X F Li1, J C Mitchell, S Wood, C W Coen, S L Lightman, K T O'Byrne.   

Abstract

Corticotropin-releasing hormone (CRH) is implicated in the suppression of pulsatile luteinizing hormone (LH) secretion by a variety of stressful stimuli; 17beta-oestradiol (E2) has been shown to modulate this inhibitory response. The present study in ovariectomized (OVX) rats was designed to investigate the effect of E2 and progesterone (P4) on hypoglycaemic stress-induced changes in pulsatile LH secretion and on the associated changes in both central and peripheral components of the hypothalamic-pituitary-adrenal axis. E2 enhanced the hypoglycaemic stress-induced suppression of LH pulses; P4 in addition to E2 further potentiated the inhibitory response. The rise in plasma corticosterone following insulin-induced hypoglycaemia (IIH) was highest in the E2 + P4 group. Nevertheless, when such levels were achieved by administration of corticosterone, the occurrence of LH pulses was completely unaffected, irrespective of ovarian steroid milieu. E2 and E2 + P4 up-regulated basal CRH mRNA expression in the paraventricular nucleus (PVN) as measured by in situ hybridization; this signal was also increased in the medial preoptic nucleus (MPN) following E2. IIH resulted in a rise in CRH mRNA in the PVN, but not in the MPN; this rise may reflect a more significant role for the PVN in the present context.
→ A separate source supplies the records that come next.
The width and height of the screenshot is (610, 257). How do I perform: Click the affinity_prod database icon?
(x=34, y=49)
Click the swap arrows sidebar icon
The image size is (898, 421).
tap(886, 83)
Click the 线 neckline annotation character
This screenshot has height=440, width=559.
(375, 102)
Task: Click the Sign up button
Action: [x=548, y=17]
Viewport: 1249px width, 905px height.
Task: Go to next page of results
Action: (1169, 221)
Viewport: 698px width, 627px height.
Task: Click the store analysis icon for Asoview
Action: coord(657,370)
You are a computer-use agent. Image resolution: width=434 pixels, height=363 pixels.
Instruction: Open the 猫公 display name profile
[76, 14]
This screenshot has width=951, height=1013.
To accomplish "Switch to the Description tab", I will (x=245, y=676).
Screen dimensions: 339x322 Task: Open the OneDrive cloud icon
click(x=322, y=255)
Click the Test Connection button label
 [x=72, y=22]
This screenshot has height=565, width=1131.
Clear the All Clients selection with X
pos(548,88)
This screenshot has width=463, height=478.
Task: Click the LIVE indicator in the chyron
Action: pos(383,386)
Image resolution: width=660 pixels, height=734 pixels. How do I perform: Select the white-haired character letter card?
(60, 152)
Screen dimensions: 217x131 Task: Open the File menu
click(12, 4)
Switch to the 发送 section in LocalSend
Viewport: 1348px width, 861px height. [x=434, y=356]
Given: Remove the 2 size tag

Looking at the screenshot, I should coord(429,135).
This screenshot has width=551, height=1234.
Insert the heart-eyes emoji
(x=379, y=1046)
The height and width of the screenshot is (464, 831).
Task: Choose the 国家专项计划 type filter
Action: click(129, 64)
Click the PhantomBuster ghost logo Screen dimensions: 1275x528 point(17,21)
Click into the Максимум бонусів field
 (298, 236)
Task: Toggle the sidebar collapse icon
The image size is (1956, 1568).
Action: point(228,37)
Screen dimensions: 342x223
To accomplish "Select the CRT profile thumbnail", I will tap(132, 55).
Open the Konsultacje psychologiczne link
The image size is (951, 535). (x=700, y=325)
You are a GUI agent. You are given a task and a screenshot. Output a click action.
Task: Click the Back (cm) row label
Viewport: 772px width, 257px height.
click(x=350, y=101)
Changes in neuropeptide mRNA expression may signal changes in neuronal activity; nevertheless, the profound differences in LH pulse suppression in OVX, E2 and E2 + P4 rats following IIH were not reflected in the concurrent changes in CRH mRNA in the PVN. The results suggest that while corticosterone has no acute effect on LH pulses in the rat, the up-regulation by ovarian steroids of basal CRH mRNA in the PVN and/or MPN may contribute to the central regulation of these pulses in response to stress.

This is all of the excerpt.